The NFC East is still the toughest division in the conference. Make no mistake, the Dallas Cowgirrls are for real. Solid team, down the board. So are the Philadelphia Eagles. While Donavan McSnabb is the pro’s pro at QB, the prospect of seeing Kevin Kolb fling the biscuit for the Boids is quite intriquing. I think the Noo Yawk G’ints fought really hard to make and get through the playoffs last year. I have this weird feeling they are going to have a hard time getting back, especially losing the heart of their defense in Usaymoria and Strahan. The Warshington Deadskins have been exposed. They are going to need some work. One of the wildcards comes from this division. The Fleagles. The Cowpatties win it.

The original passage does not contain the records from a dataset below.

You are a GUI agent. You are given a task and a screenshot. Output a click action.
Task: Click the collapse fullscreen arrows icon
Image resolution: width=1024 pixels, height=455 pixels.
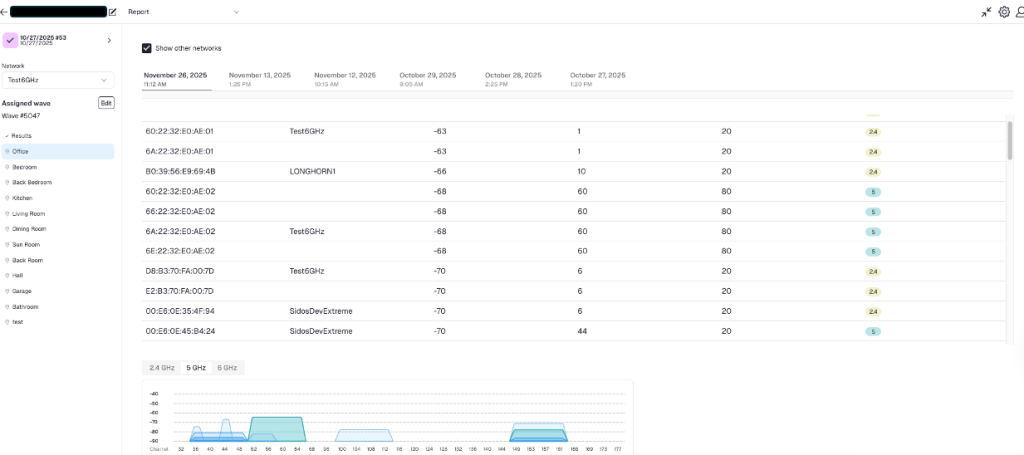(986, 12)
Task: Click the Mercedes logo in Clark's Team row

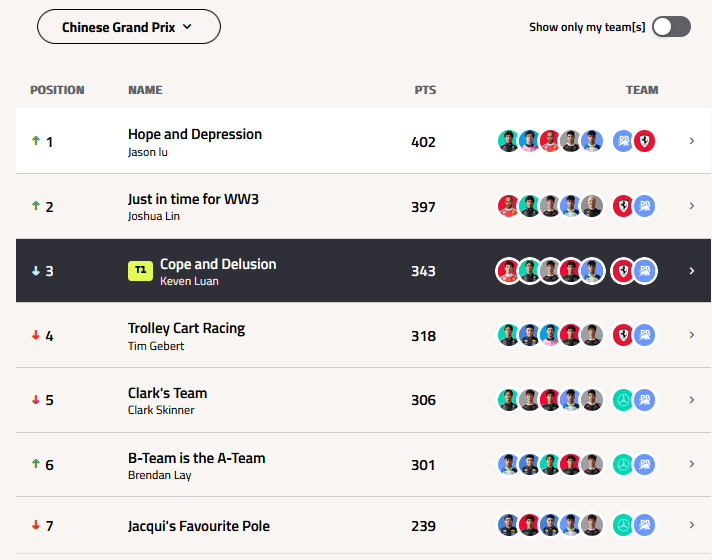Action: 623,400
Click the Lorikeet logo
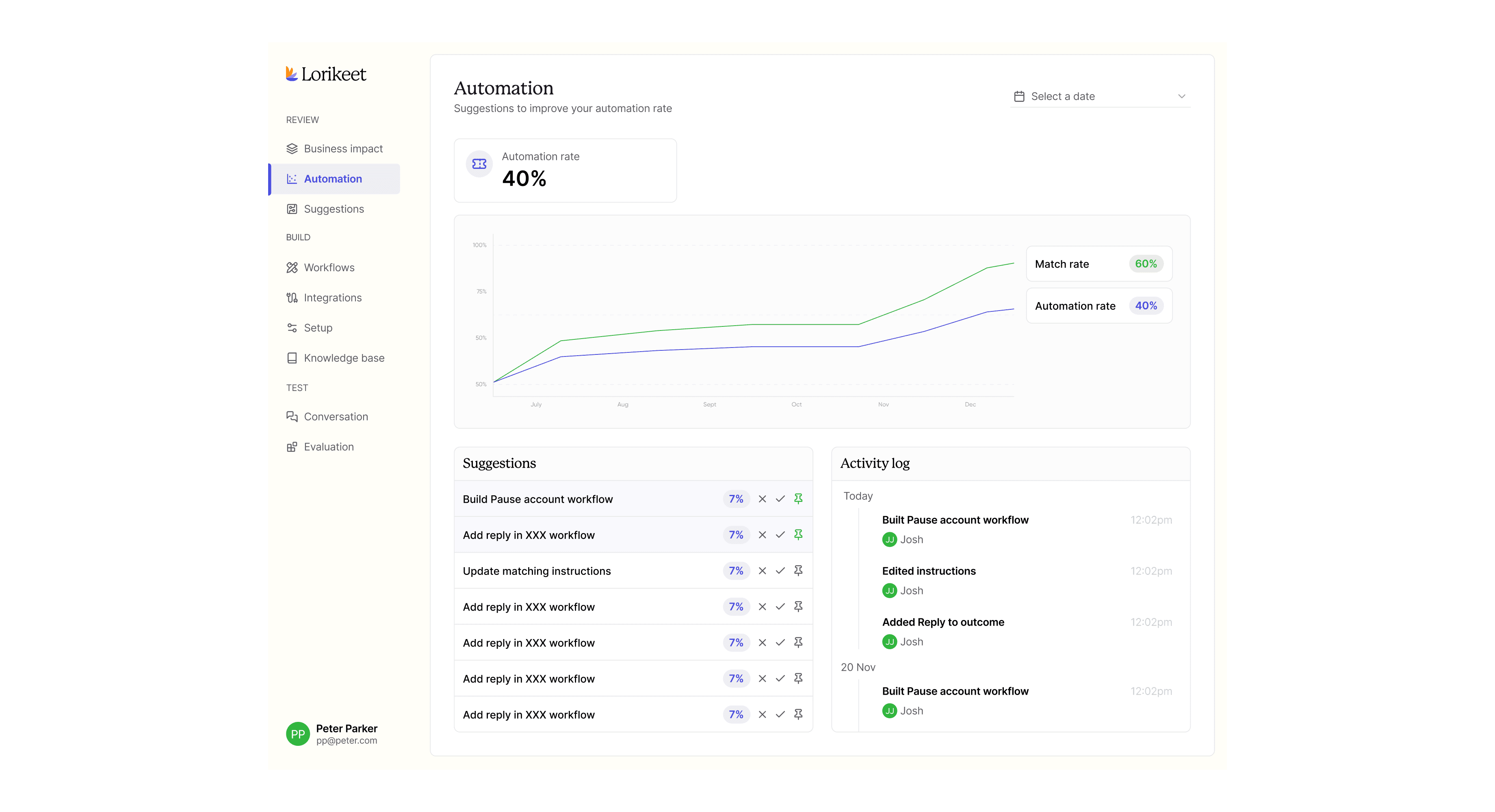 pyautogui.click(x=325, y=74)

The NFC North has fallen on cold, cold times. The Green Bay Packers have lost a lot in Brett Favre. I’m sure Aaron Rogers can play, but that’s quite a drop off. Will the team play for him? It remains to be seen. The defense is solid, but someone’s gotta lead the offense down that tundra when points are vital. The Vikings have Peterson, a decent defense, and could challenge the Packers’ long hold on the division. The Lions are a perpetual rebuilding project, and the Bears are old, still fielding an offensive offense that scares no one. I say Minney-soda wins this one.

The NFC West is weak, weak, weak. The Seattle SeaDogs are the class of the division, but hey, look out! Guess who will be coming on? Yep, that favorite of bandwagoners everywhere, the SadFradCisco Phoney-Niners have sucked long enough. They will actually be competitive this year, which you will not be able to say about the Cardy-noles or Saint Looey Lambs.

And the South? Home sweet Home? OUR division, baby. We win this thing, but not without a challenge from The Saints, who have the offense to score on practically anyone. Even us. They will win the wildcard. The Bucs have too many holes, and don’t underestimate the mind-screw applied to Jeff Garcia in the bungled Favre-get. The Duckies are years away from being any good.


So how do the playoffs shake out? In the AFC, Pissburgh oils the Texans, Jacksonville shocks the Chargers. The Jets and Favre gun down the Squealers, and Indy busts the Jag-you-wyres. Manning takes Brett and they go for one more for Tony D. In the NFC, The Saints sink the Vikings, The Boids pluck the other Boids from Seattle. The Cowpatties overcome a tremendous scorefest with the Saints, and OUR CAROLINA PANTHERS down the Fleagles. And revenge, sweet revenge, as our regular season futility with those f***ers from Dallas continues to parlay in playoff superiority as we go on to meet The Colts.


And lose. ***SIGH***

Sucks being the Seer sometimes.

But if I’m right, and I guarantee I’m 80% on with these picks, it will be a GREAT SEASON!

HERRRRRRRRRRRRRRRRRRRRRRRRRRRRRRRRRRRRRRE WE GO! BRING ON THE SEASON!!!